=== Do this ===
Reproduce word for word the part of the records that opens at their first line and closes with the line containing "tap(222, 283)", including both of those lines, and leave out the pictures.
-- begin --
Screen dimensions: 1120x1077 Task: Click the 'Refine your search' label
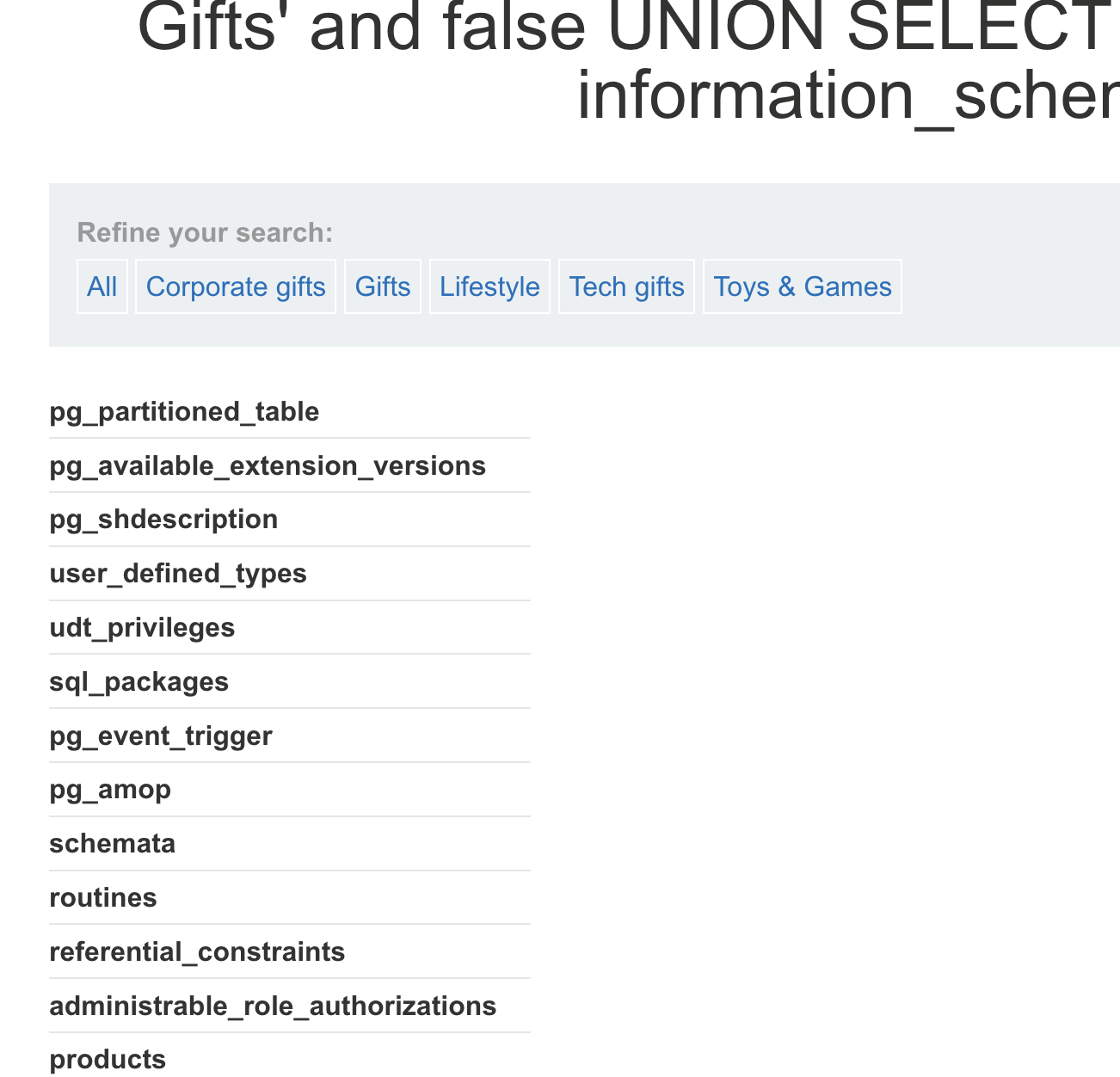(x=205, y=233)
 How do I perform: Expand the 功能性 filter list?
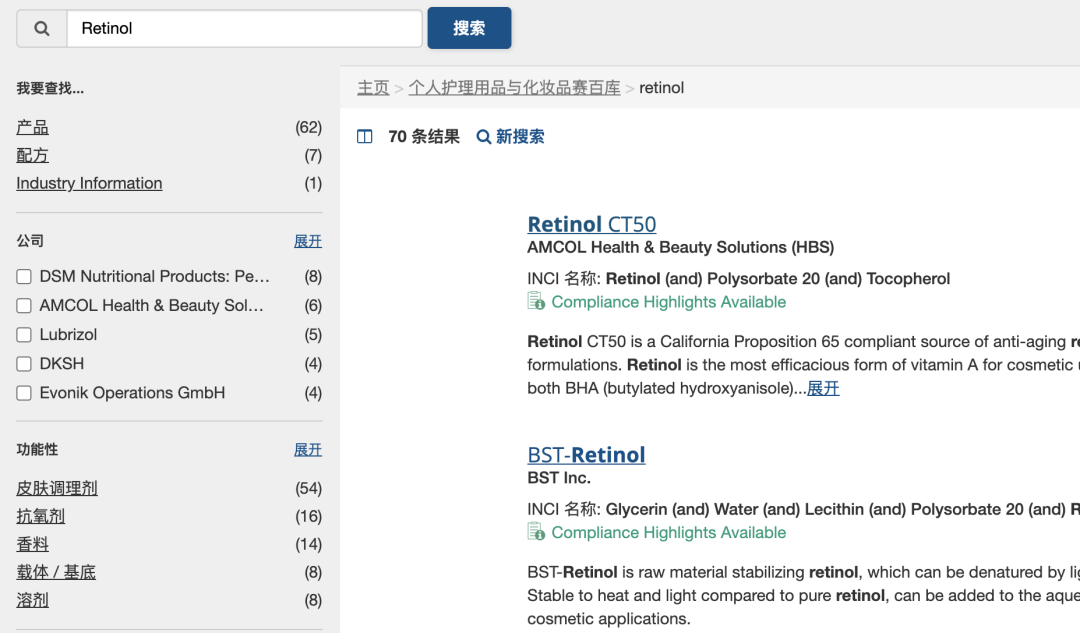[307, 449]
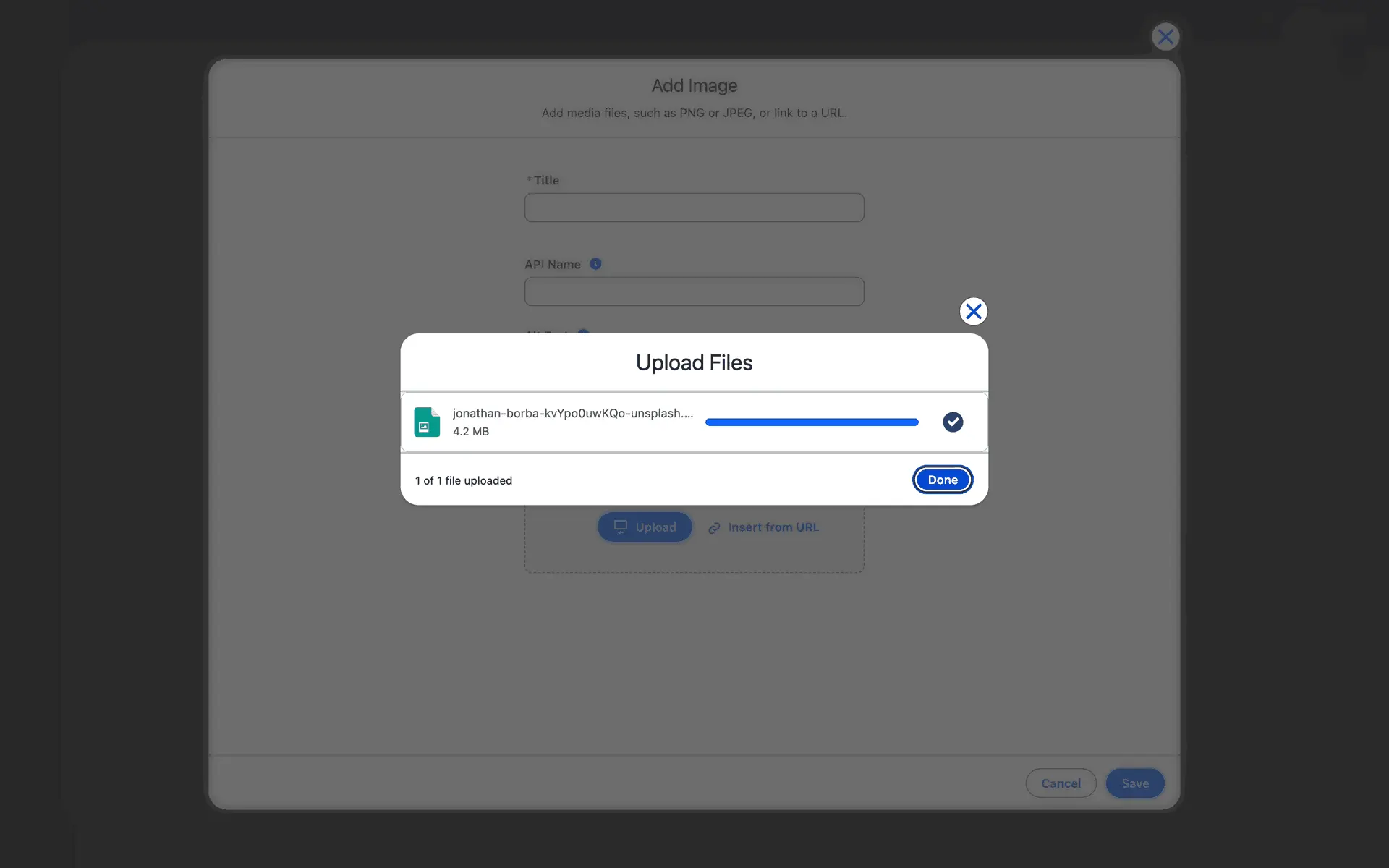Screen dimensions: 1389x868
Task: Click the '1 of 1 file uploaded' status
Action: click(x=463, y=480)
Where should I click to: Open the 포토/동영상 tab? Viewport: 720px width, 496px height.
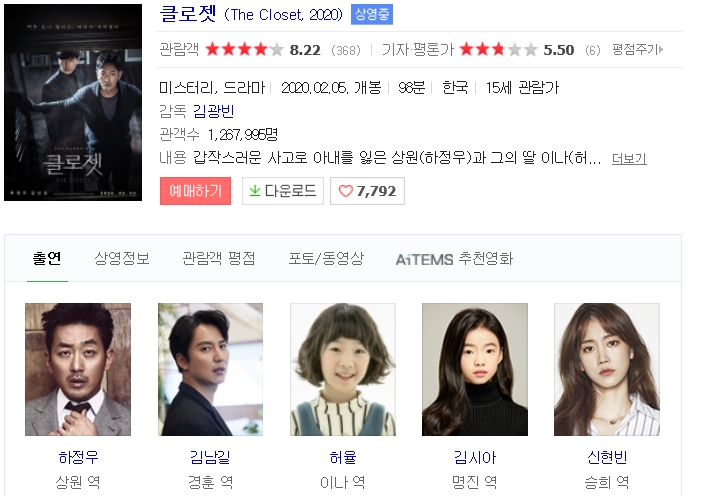pos(326,259)
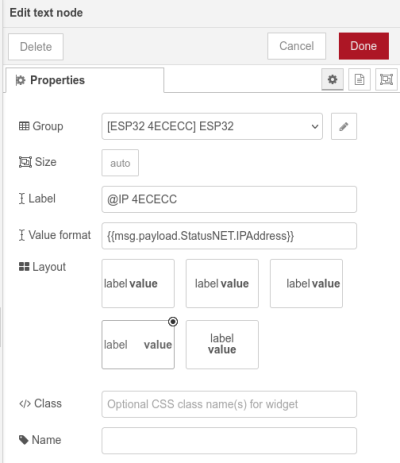Select label-value centered layout
Screen dimensions: 400x463
tap(222, 283)
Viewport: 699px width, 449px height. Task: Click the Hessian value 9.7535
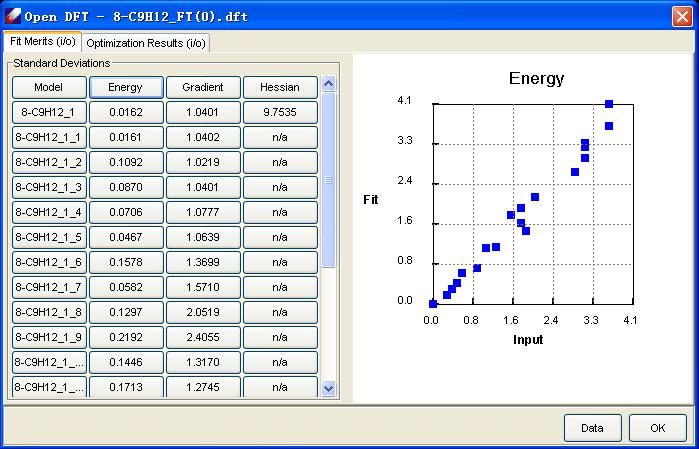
-- end --
=== Solution ===
Screen dimensions: 1120x1077 Task: Click the 'Refine your search' label
(x=205, y=233)
 How do I perform: Expand the 功能性 filter list?
[307, 449]
Screen dimensions: 1389x868
Task: Click the '1 of 1 file uploaded' status
Action: click(x=463, y=480)
Where should I click to: Open the 포토/동영상 tab? Viewport: 720px width, 496px height.
pos(326,259)
Select label-value centered layout
Screen dimensions: 400x463
tap(222, 283)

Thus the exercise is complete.